- Schiffer (left) with Enola Gay co-pilot and aircraft commander Robert A. Lewis in 1951
- Born: Hubert Friedrich Heinrich Schiffer July 15, 1915 Gütersloh, Province of Westphalia, Prussia, German Empire
- Died: March 27, 1982 (aged 66) Frankfurt, West Germany
- Occupation: Jesuit
- Known for: Surviving the bombing of Hiroshima

= Hubert Schiffer =

Survivor of atomic bombing of Hiroshima

Father Hubert Friedrich Heinrich Schiffer, S.J. (July 15, 1915 – March 27, 1982) (Note: Schiffer's lifespan is given as 1915–1982 in the Archive of the Central European Province of the Jesuits (Archiv der Zentraleuropäischen Provinz der Jesuiten). Newspaper writers reporting on Schiffer in 1950, when he was speaking in the United States, mentioned his year of birth as 1915 and his age as 35. A 1982 newspaper article stated that Schiffer was 57 when he died, which suggests a circa 1925 birth year, but this lacks corroboration and is inconsistent with other sourcing that states Schiffer became a Jesuit in 1934.) was a German Jesuit who survived the atomic bomb "Little Boy" dropped on Hiroshima.

== Life ==

=== Early life ===
Hubert Friedrich Heinrich Schiffer was born in Gütersloh, Westphalia, on 15 July 1915. He was the son of Fritz Schiffer, an accountant, and his wife Anna (née Gertzen).

Schiffer was educated at the Prinz-Georg Gymnasium, Gymnasium der Weißen Väter, and the Hohenzollern-Gymnasium in Düsseldorf.

=== Becoming a Jesuit ===
In 1934, Schiffer entered the Jesuit order in 's-Heerenberg in the Netherlands, where the German Jesuits had settled after their expulsion was caused by the Kulturkampf of Bismarck and the Jesuit Law.

In 1935, Schiffer was sent to Japan, where he studied Japanese and philosophy in Tokyo. He studied for the priesthood at St. Miki College before being ordained in 1943 by Bishop Johannes Ross of the Hiroshima diocese. Schiffer learned to speak both Japanese and English while in Tokyo.

Schiffer acted as an interpreter for the Chinese bishop Tschao and for the French missionaries there. After this, he studied theology in Shanghai before returning to Japan.

Schiffer was an assistant in a parish church in July of 1945 at Hiroshima.

==Hiroshima bombing==
Schiffer was one of several Jesuit priests who were at their mission compound, less than 1 mi from ground zero when the explosion occurred.

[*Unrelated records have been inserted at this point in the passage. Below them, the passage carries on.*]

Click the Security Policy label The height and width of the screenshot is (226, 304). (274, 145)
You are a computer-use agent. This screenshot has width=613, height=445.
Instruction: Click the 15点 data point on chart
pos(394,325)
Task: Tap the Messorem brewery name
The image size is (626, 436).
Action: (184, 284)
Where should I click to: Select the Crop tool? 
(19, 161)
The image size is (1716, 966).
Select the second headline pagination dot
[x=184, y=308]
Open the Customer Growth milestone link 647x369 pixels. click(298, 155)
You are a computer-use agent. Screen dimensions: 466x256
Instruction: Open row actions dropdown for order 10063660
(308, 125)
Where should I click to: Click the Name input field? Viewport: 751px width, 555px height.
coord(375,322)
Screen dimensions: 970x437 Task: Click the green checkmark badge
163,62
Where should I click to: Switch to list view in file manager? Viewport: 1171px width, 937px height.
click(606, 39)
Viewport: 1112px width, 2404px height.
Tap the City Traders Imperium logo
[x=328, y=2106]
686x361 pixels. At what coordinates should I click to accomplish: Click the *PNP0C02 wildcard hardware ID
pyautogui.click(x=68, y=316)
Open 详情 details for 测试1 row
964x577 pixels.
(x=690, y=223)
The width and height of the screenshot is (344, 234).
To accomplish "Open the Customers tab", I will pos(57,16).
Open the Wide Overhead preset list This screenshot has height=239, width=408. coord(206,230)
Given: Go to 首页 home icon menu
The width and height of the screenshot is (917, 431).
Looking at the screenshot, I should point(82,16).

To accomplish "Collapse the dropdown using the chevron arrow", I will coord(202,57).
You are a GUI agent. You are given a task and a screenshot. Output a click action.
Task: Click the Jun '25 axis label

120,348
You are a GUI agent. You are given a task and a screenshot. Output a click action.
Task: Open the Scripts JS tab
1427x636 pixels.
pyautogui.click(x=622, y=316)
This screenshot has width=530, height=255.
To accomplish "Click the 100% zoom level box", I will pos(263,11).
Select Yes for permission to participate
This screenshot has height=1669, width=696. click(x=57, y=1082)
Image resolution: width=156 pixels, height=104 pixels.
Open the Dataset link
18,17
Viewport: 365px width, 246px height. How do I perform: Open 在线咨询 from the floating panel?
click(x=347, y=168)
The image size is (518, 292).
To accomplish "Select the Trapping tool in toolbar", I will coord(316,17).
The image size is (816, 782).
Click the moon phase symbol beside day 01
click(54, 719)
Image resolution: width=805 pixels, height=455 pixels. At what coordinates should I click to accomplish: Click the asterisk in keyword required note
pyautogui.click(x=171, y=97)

- Jesuits and their location
Many retellings of the event state there were eight Jesuit priests (or missionaries), who were eight blocks from ground zero. John Hersey, in his contemporary 1946 account Hiroshima, lists four Jesuit priests (Father Superior LaSalle [sic], Father Wilhelm Kleinsorge, Father Cieslik, and Father Schiffer) and places them 1400 yd "from the center." Schiffer himself states there were four Jesuit priests — "Father Hugo Lassalle, Superior of the whole Jesuit Mission in Japan, and Fathers Kleinsorge, Cieslik, and Schiffer" — and describes his own location as "within the most deadly one-mile radius." Schiffer also notes the name of their church — "the Jesuit Church of Our Lady's Assumption."

- Explosion
According to the 1946 account of Jesuit priest Father John Siemes, who had been on the outskirts of the city:

They were in their rooms at the Parish House—it was a quarter after eight, exactly the time when we had heard the explosion in Nagatsuke—when came the intense light and immediately thereafter the sound of breaking windows, walls and furniture. They were showered with glass splinters and fragments of wreckage. Father Schiffer was buried beneath a portion of a wall and suffered a severe head injury. The Father Superior received most of the splinters in his back and lower extremity from which he bled copiously. Everything was thrown about in the rooms themselves, but the wooden framework of the house remained intact.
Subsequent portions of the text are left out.